The Republic of Texas held one of its regularly scheduled congressional meetings on Feb. 14 at a rented Veterans of Foreign Wars post in Bryan, Texas.
Twenty minutes later, a menagerie of law enforcement agents, including the FBI, raided the building.
“We had no idea what was going on,” Republic of Texas president John Jarnecke told the Houston Chronicle. “We knew of nothing that would warrant such an action.”
As head of the group, Jarnecke leads what he and others consider a sovereign entity. The “Texians” mint their own coins, carry identification cards to prove their standing as representatives of a foreign nation, and send out letters attempting to convince others of their legitimacy, according to The New York Times.
The way they read history, Texas never officially joined the US.

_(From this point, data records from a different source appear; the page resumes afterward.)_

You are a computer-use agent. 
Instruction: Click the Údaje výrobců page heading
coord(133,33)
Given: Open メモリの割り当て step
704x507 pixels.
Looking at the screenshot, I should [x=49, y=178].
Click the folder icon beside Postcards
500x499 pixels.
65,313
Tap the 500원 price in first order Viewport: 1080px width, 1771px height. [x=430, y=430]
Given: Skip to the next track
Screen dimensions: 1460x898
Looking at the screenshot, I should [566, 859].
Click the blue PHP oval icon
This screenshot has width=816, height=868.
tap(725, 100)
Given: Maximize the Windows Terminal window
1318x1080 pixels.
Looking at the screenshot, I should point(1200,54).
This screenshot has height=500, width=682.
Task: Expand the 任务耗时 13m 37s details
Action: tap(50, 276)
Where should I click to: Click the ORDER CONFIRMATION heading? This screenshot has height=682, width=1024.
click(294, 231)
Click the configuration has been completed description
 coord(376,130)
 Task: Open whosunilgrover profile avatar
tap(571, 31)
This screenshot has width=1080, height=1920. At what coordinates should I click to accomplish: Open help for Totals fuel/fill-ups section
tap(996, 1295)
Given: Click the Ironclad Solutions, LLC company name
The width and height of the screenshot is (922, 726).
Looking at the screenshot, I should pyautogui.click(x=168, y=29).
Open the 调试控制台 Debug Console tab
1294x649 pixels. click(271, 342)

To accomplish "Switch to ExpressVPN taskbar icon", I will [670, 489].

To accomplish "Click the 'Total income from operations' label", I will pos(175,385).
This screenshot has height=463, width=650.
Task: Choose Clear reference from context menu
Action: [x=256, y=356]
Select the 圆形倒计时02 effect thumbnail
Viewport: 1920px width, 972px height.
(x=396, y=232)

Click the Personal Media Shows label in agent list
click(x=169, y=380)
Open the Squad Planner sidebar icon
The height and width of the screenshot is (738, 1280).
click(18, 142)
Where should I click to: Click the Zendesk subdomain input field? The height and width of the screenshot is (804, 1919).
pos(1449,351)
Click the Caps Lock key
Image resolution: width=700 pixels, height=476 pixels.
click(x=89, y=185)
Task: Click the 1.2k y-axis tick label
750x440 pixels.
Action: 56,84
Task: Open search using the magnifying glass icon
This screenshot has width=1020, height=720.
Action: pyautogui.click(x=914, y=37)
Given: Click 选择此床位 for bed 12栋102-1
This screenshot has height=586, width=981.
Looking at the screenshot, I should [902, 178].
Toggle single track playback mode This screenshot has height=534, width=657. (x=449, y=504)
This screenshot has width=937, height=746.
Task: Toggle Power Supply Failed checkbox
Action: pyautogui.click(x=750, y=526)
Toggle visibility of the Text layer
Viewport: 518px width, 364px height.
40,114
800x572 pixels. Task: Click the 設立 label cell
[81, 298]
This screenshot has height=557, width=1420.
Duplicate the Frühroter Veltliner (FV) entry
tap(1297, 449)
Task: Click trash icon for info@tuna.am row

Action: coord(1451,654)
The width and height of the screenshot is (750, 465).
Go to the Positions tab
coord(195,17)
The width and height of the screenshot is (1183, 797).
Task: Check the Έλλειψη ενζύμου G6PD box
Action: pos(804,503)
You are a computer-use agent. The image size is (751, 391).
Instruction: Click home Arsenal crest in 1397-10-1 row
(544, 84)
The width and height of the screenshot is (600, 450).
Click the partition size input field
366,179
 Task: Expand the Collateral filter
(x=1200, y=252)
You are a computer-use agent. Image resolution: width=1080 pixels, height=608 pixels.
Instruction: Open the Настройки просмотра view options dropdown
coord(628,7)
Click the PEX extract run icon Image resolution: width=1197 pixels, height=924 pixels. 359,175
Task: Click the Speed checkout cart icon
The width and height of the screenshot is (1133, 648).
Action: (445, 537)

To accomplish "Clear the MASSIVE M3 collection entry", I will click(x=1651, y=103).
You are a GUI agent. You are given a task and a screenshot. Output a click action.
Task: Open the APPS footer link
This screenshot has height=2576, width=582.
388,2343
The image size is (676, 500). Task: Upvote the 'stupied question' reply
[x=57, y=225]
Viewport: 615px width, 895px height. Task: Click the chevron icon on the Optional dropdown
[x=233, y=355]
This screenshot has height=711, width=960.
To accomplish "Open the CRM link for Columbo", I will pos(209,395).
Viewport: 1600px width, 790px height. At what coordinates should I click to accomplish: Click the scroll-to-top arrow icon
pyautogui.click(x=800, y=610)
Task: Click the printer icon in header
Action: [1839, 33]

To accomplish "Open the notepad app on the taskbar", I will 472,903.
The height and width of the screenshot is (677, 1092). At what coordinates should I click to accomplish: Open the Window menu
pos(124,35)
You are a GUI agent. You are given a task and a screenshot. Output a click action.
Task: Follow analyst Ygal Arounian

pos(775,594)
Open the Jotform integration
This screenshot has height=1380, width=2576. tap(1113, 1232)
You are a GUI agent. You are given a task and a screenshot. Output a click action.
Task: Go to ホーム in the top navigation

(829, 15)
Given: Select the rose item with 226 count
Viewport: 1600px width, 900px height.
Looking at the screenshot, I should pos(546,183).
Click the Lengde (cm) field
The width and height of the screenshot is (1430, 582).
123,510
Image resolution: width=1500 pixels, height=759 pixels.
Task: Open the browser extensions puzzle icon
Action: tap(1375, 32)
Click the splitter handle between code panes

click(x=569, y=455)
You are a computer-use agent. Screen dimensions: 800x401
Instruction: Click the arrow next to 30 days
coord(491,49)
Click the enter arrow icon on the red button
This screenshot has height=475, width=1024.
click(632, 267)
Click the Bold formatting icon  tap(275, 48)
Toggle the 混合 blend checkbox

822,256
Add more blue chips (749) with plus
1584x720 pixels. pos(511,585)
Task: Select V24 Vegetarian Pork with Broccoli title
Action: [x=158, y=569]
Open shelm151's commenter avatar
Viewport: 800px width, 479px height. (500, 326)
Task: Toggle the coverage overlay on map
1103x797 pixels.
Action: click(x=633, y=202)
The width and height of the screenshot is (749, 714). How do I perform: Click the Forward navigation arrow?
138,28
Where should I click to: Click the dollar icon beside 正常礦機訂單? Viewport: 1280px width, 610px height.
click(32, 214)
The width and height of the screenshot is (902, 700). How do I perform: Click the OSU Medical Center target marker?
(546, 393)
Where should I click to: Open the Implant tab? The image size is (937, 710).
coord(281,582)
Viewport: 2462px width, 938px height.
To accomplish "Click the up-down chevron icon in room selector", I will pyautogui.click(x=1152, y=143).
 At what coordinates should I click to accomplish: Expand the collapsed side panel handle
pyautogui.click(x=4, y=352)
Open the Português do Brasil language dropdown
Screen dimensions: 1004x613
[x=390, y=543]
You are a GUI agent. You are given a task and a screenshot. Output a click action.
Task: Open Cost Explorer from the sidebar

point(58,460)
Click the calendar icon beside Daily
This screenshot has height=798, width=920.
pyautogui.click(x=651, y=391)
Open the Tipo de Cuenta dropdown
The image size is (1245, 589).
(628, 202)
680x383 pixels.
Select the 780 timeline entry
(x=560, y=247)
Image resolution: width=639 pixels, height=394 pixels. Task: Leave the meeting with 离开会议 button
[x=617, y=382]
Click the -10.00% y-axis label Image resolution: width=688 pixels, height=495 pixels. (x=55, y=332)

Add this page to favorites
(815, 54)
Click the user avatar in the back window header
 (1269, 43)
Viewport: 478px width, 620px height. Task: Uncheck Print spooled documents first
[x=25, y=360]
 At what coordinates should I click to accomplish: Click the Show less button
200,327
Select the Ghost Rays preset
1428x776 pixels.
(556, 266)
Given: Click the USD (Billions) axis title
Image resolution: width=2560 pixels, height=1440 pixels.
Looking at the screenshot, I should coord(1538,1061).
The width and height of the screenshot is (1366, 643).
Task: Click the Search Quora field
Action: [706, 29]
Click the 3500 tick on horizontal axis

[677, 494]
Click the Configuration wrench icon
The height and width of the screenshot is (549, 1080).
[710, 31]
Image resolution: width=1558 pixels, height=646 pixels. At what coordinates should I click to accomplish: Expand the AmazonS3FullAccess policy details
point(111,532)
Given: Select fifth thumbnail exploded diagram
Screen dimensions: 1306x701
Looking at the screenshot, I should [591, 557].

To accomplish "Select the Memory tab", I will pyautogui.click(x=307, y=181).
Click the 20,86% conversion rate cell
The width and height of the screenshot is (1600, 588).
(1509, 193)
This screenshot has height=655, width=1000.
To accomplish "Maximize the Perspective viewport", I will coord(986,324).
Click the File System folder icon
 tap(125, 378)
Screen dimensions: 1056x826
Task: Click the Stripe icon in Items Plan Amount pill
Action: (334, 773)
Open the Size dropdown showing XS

The Republic of Texas caught the law’s attention after sending letters to a judge and a lawyer in Kerrville, Texas, which demanded the two appear in the group’s court the same day as the raid. There, the judge would have to present “proof of his authority” in the pending foreclosure of one of the members’ homes, the Times reported.
“You can’t just let people go around filing false documents to judges trying to make them appear in front of courts that aren’t even real courts,” Kerr County sheriff Rusty Hierholzer, who led the raid, told the Chronicle.
Although no one was arrested in the raid, authorities detained dozens of the group’s members and supporters. Some were finger-printed, while cellphones and briefcases were confiscated from others, the Times reported. Fearing extremists in the group could turn violent again, Hierholzer involved other agencies, including the FBI.